The term post, post-photography was mentioned. I’m not certain if this is a term we’ve all been able to define. It’s as if it sounds like it could be right, it could apply, but nobody is quite brave enough to declare it ‘this moment.’ Personally, the entire ‘post’ thing makes me wonder when do we begin again, when do we actually move on?
It was good to see some familiar faces and to meet new people, too – and to remark on what a small world the world of photography actually is. I enjoyed the conversation with another academic about their desire to NOT want to engage with Deleuze – and it reminded me of a similar conversation I’d had at Falmouth University where it was thought by a new (but now departed) Professor there that Deleuze was used by students because they thought they had to rather than because it was relevant (or indeed because they had even read any).
It was a shame Johnny Golding was delayed and we only got half the paper delivered. It was also a shame that air conditioning noise competed with the academic propositions in some of the presentations – as someone who suffers from hearing loss that really was frustrating.
Central Saint Martins is a great learning space and I was inspired to be there, to be inside its industrial frame and to be with so many interesting people. The weather was great, too! It was London at its best.
I hope that my paper was interesting enough for some people, enough that they sat through the twenty minutes and didn’t feel they’d turned up to the wrong session. I’m sorry I missed some papers but I did try to chose the sessions that contained the most relevant papers for me.

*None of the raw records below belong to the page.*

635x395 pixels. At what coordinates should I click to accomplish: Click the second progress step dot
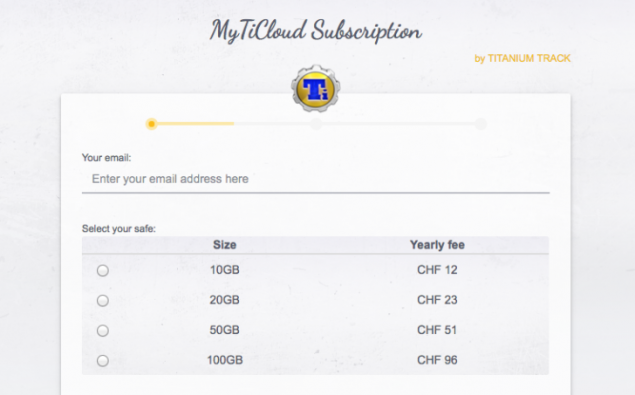(316, 124)
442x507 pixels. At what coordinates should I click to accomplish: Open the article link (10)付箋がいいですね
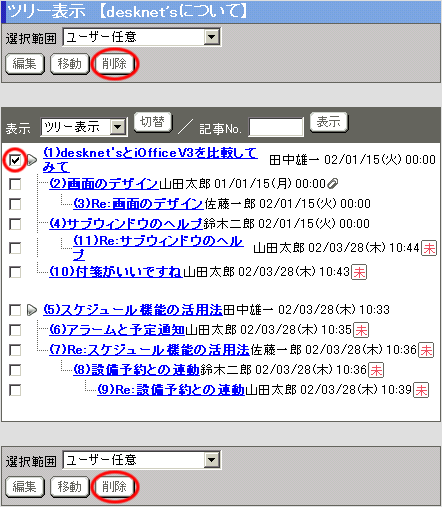click(x=116, y=272)
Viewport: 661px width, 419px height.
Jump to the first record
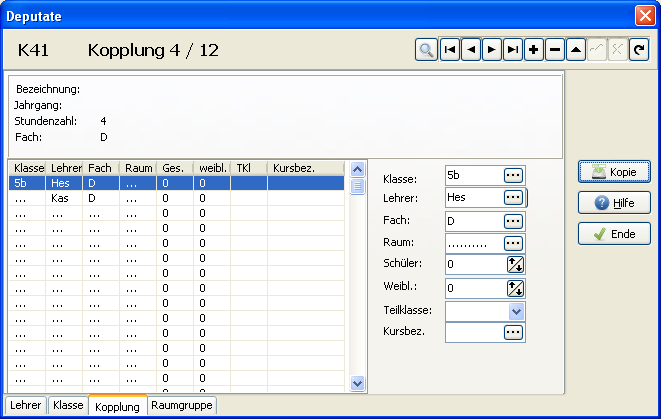(x=450, y=50)
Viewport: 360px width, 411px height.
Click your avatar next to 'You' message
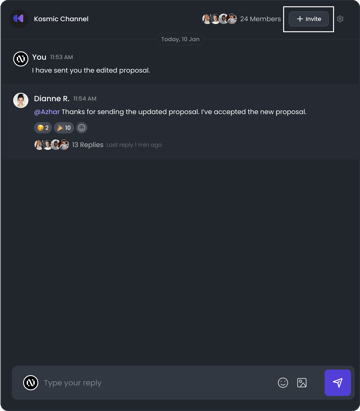click(x=21, y=59)
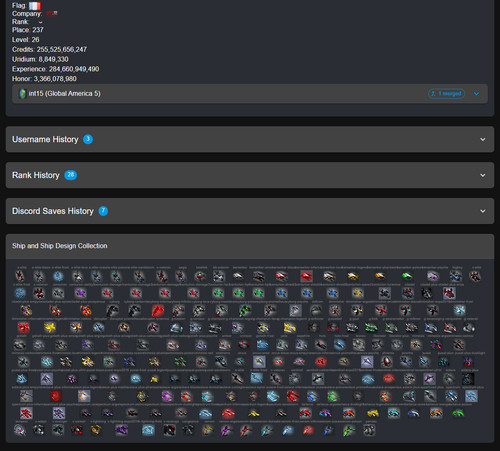Select the bright green berserker ship in top row
Viewport: 500px width, 451px height.
tap(407, 276)
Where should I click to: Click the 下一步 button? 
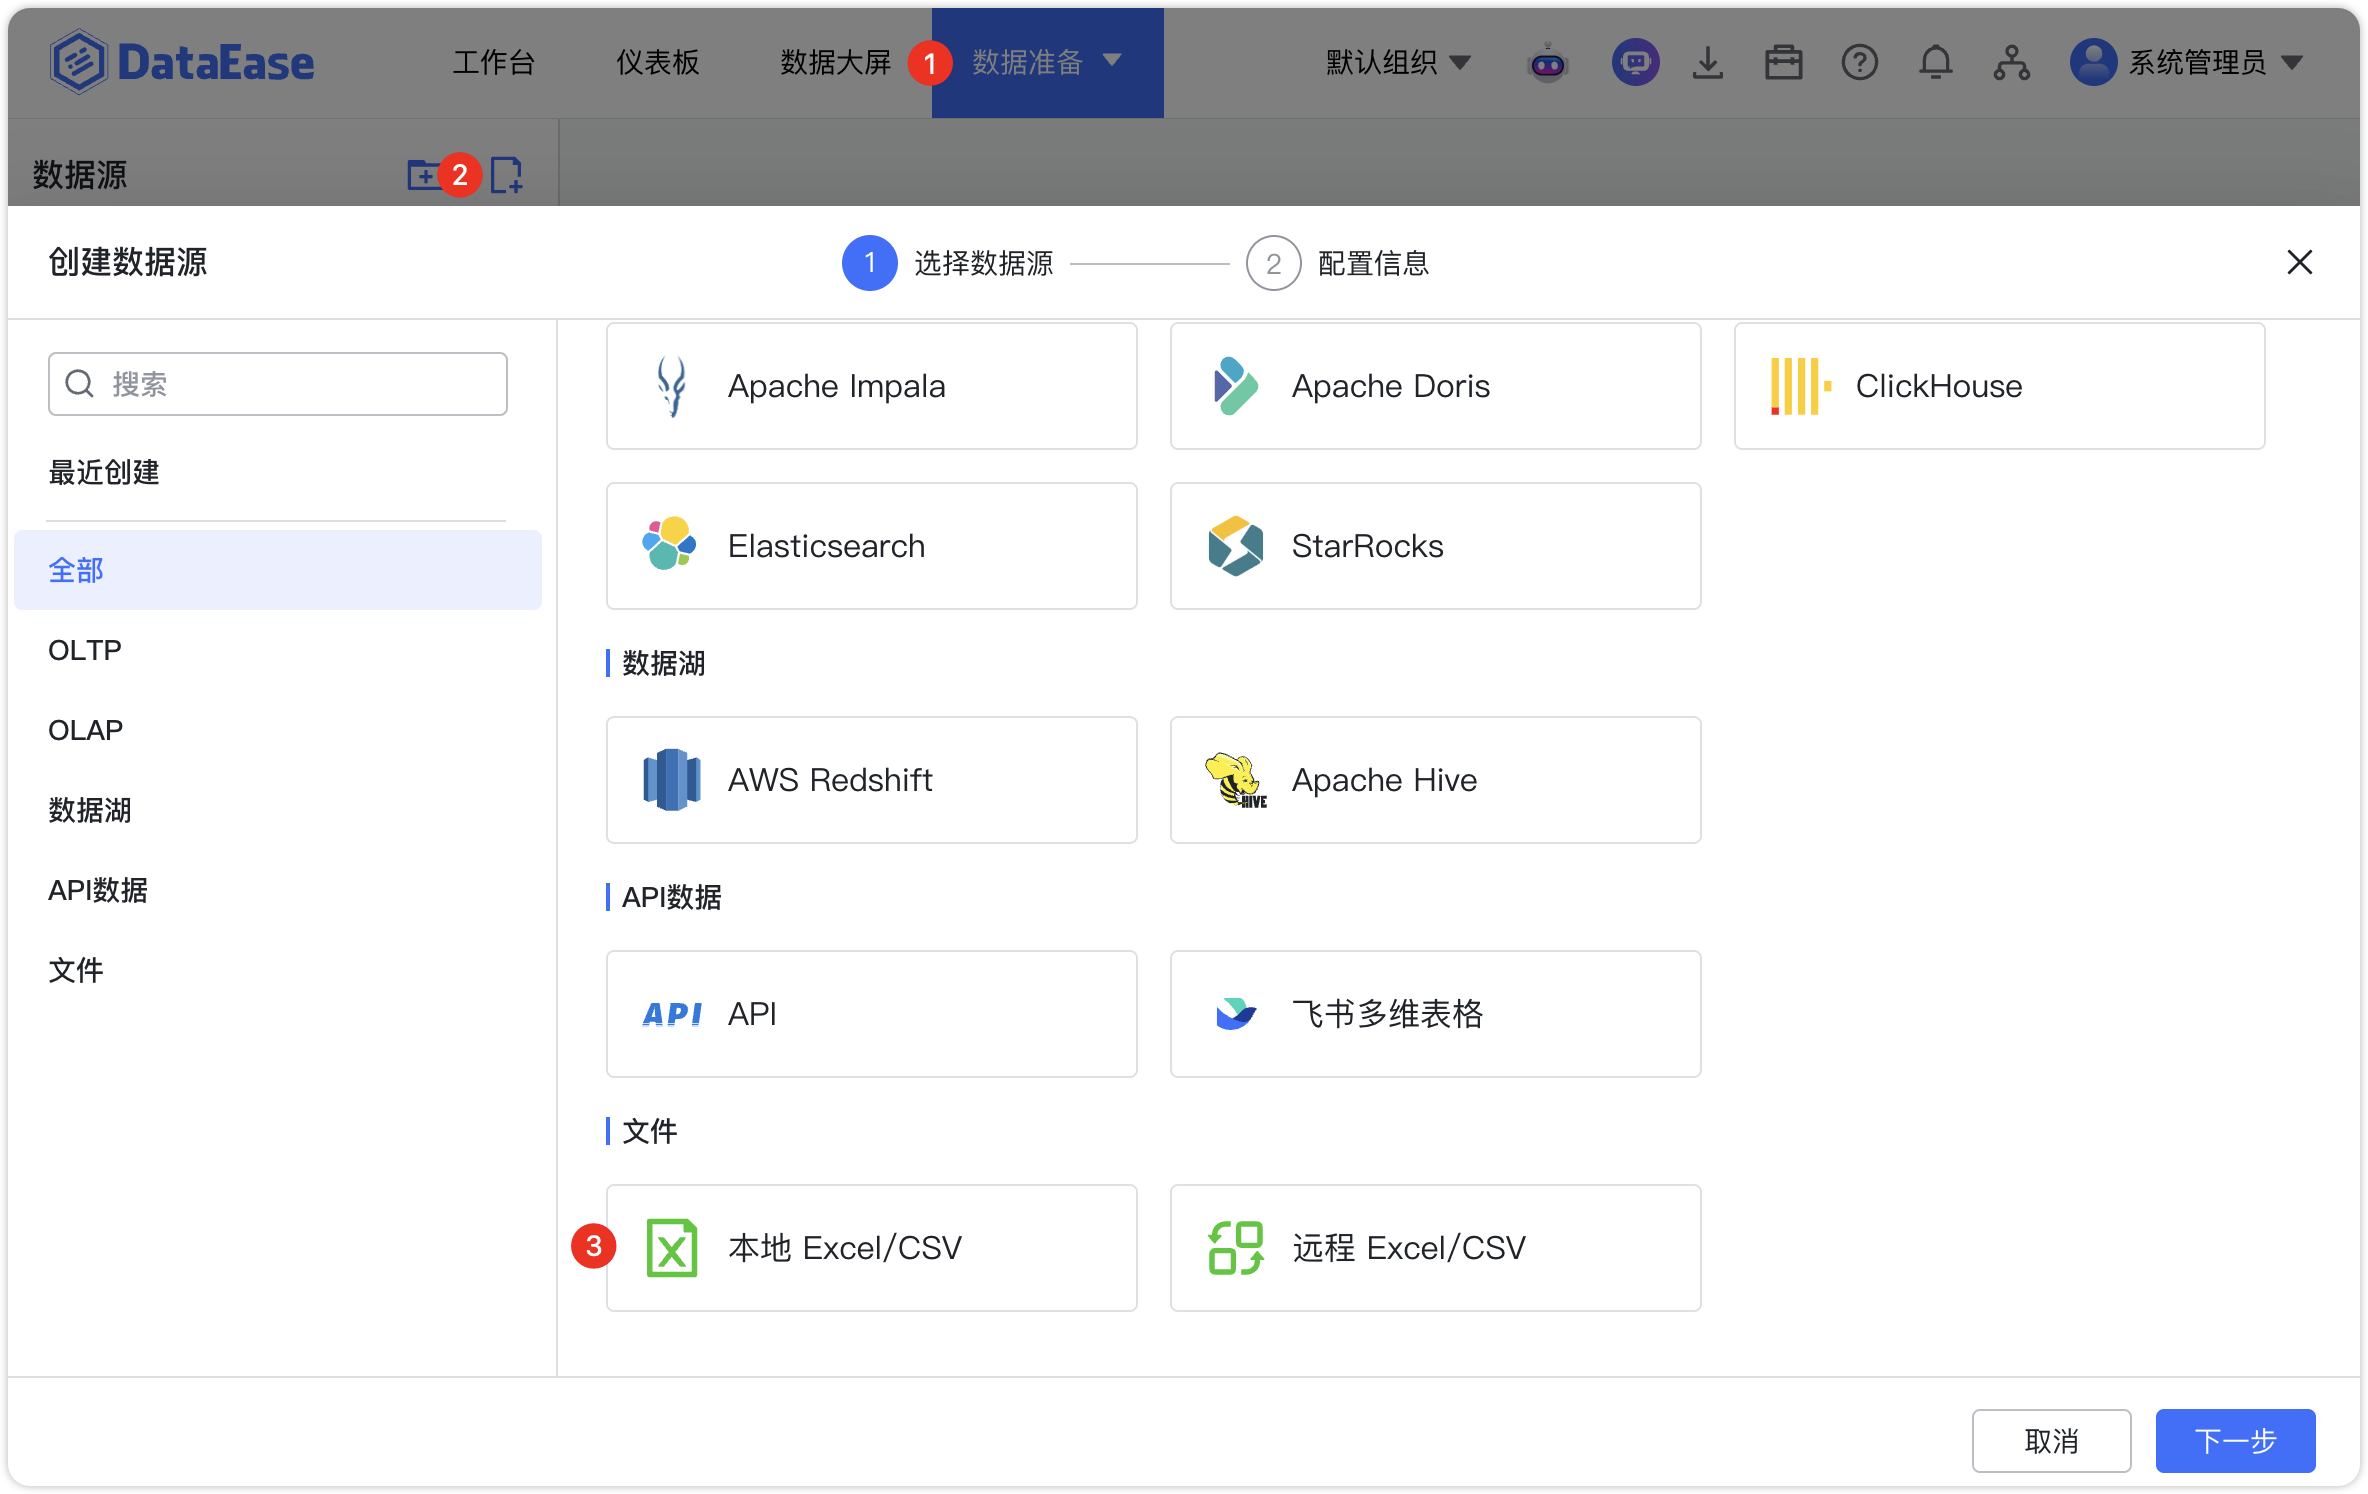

The ideal conference would record all those other sessions and put them online somewhere. I think most people would like that and it would make parallel sessions less of a lottery.
I really enjoyed most of the papers I heard at the conference but the ones I especially remember wither because of their relevance to me or because of their delivery were by Sharon Harper, Katrin Joost, Dario Srbic and Rachel Kremer.
John Robert’s keynote on day two was a dense presentation on the ‘Political Economy of the Image.’ To be honest, I think I needed to read more of his work to appreciate what he was saying. Looking back at my notes they amount to intense, half finished phrases as John quickly moved onto his next point and I failed to really articulate, in brief, the point he was making in my note book. That’s partly on me but also partly connected to his delivery style. I think, had I read his paper, I would have needed a few goes to really understand it. So real time, spoken delivery didn’t quite translate for me. I was tempted to just shout “Stop, John! What do you actually mean, here?” but no one does that at academic conferences. . . Perhaps they should. He kept mentioning the ‘critical public’ but I wasn’t clear who they were or even why they were important. My notes end with ‘the life of an image as a life worth living,’ but even reading this now I’m not certain this has any substance as a phrase. It sounds good, but it doesn’t tell me an awful lot and that’s my problem with the notes I took from this keynote, they sound like good ideas: ‘truth resists iconography,’ ‘paradoxical outcome of relational aesthetics,’ ‘art doesn’t detach itself,’ but I don’t feel as though I understand them fully or can adequately apply them to anything useful. I wrote down that I should read more of Jameson and that will no doubt be a good starting point. I will also seek out some of John Robert’s written work so that I can spend time with it, rather than rush to scribble down the half remembered things he spoke about.
My next conference is the APHE at Nottingham University at the beginning of July – please feel free if you are in the audience to shout “Stop, John! What do you actually mean, here?” I shall take it as a complement.